• [PROVIDED DATA]:
----

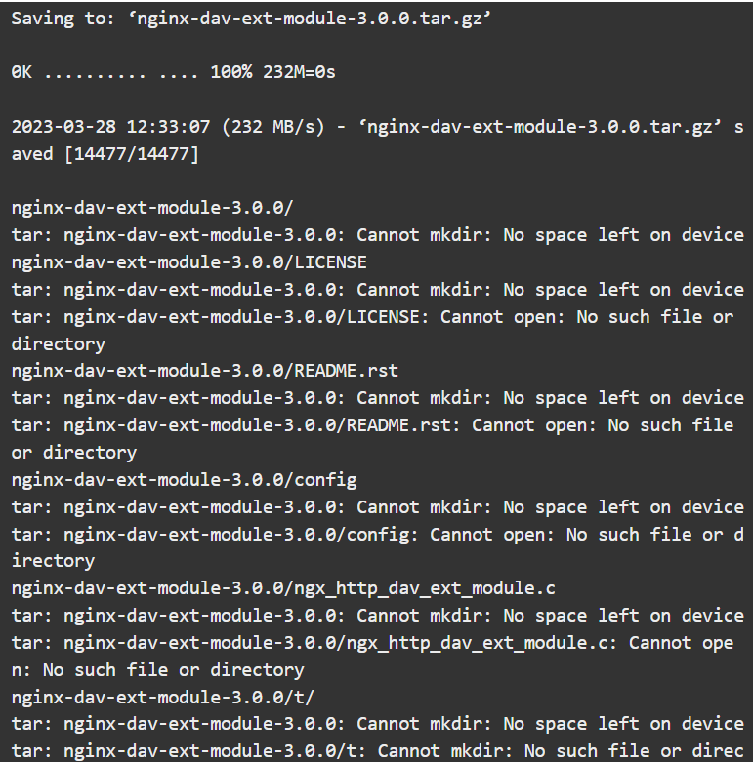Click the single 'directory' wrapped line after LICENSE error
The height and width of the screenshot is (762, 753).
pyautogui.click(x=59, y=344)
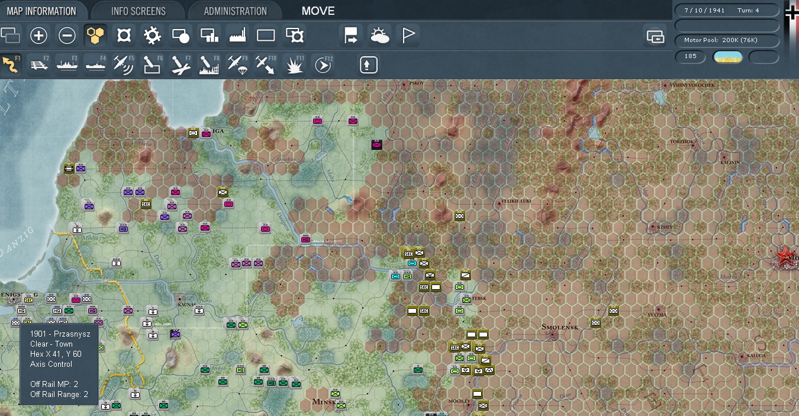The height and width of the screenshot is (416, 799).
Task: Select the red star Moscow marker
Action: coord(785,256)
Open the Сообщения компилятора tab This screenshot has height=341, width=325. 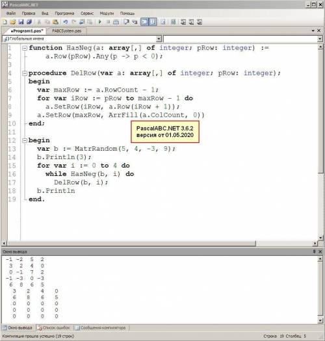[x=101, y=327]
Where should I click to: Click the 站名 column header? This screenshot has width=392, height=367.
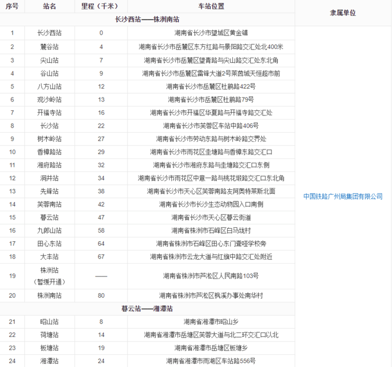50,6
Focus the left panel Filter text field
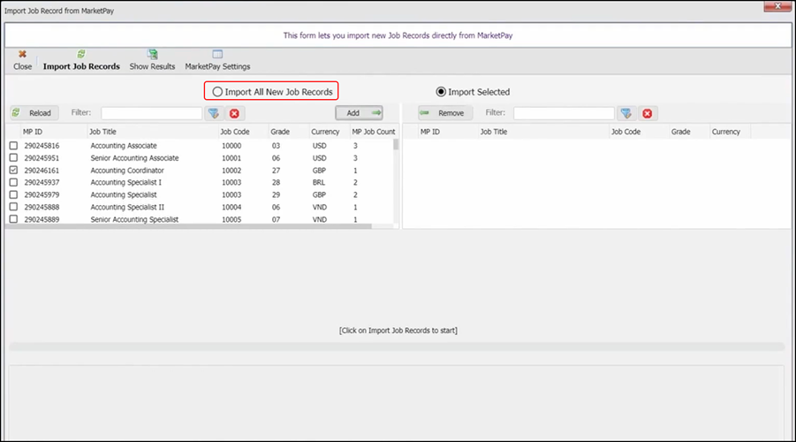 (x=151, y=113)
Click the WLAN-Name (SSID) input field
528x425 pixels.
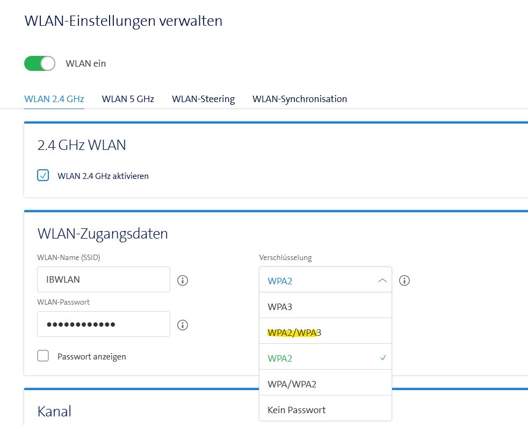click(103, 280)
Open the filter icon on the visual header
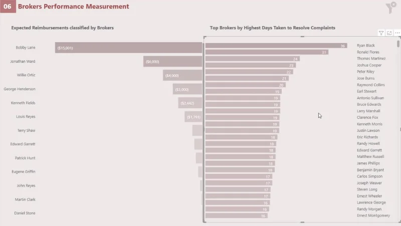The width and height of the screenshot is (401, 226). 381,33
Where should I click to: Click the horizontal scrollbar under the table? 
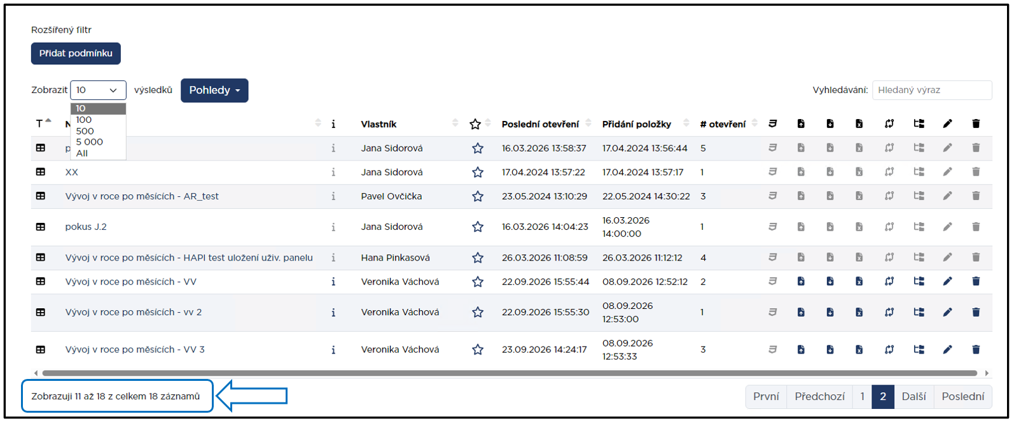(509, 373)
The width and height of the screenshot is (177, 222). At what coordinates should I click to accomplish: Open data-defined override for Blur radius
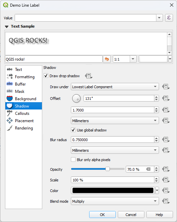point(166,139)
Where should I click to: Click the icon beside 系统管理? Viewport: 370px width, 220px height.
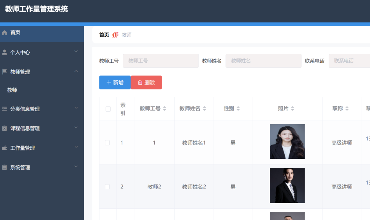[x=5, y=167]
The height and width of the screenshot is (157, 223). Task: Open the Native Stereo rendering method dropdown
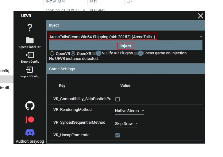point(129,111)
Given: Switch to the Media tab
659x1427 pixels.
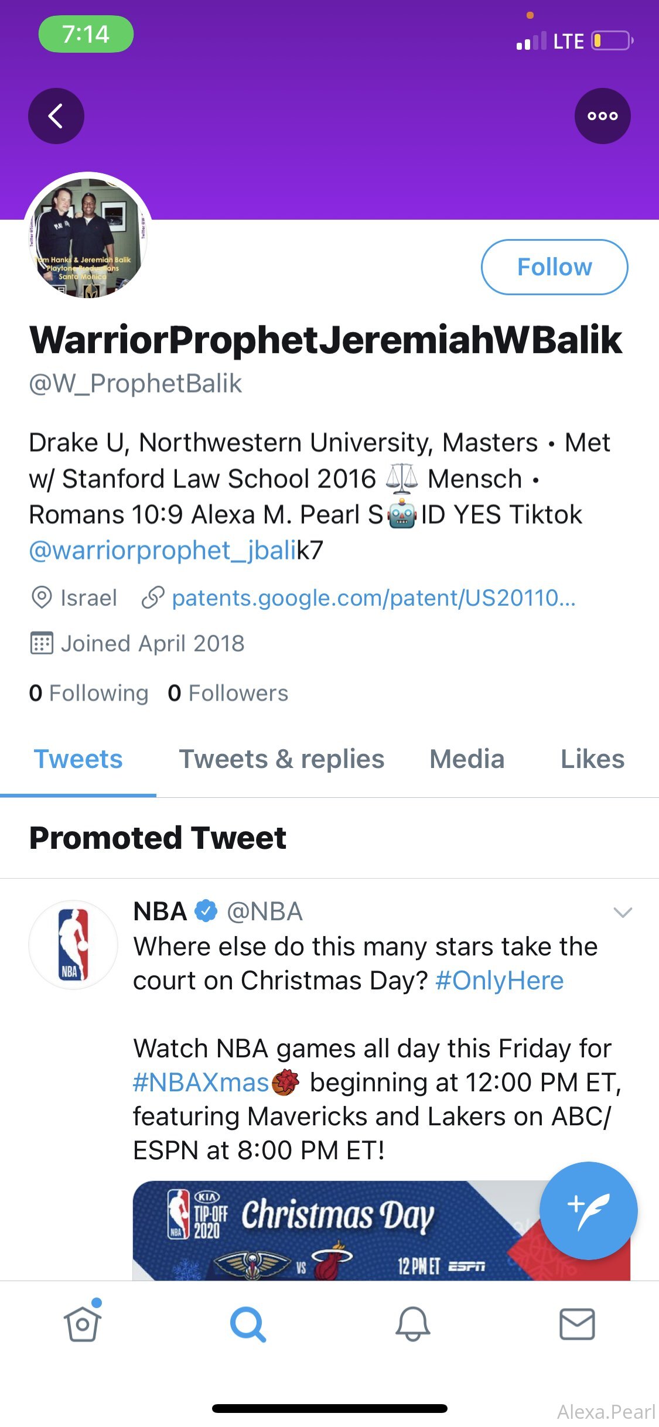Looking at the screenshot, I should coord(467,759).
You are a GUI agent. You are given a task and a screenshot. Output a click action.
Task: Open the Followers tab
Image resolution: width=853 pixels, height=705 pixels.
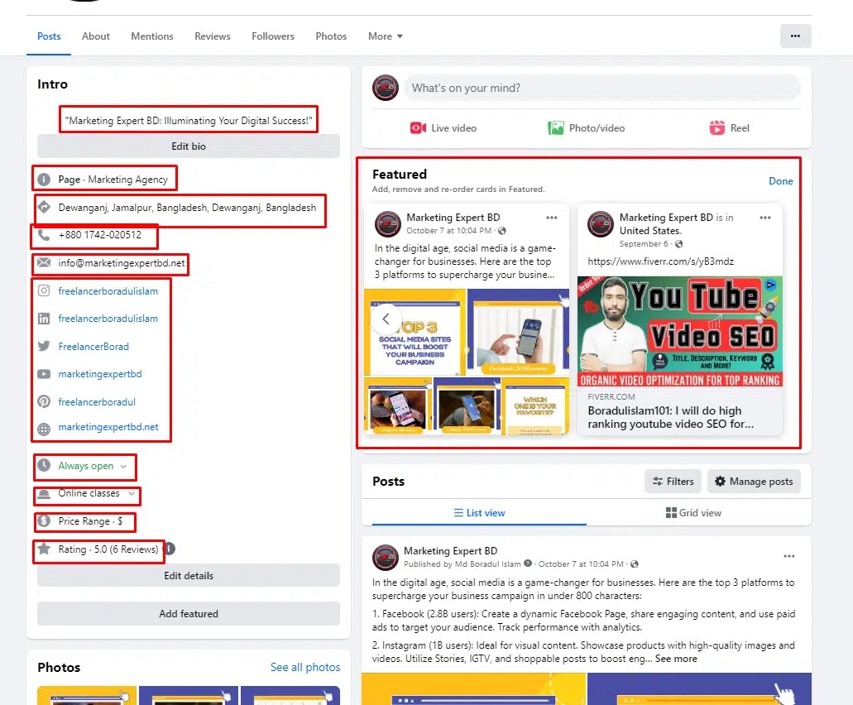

----

• [WHAT THE TASK REQUIRES]: Leaving out the pictures, restate word for word the lines above from the one containing "659x1427 pixels." through the end of the records, both ends included.

• [TASK OUTPUT]:
659x1427 pixels.
Looking at the screenshot, I should coord(467,759).
You are a GUI agent. You are given a task and a screenshot. Output a click action.
Task: Open the Followers tab
Image resolution: width=853 pixels, height=705 pixels.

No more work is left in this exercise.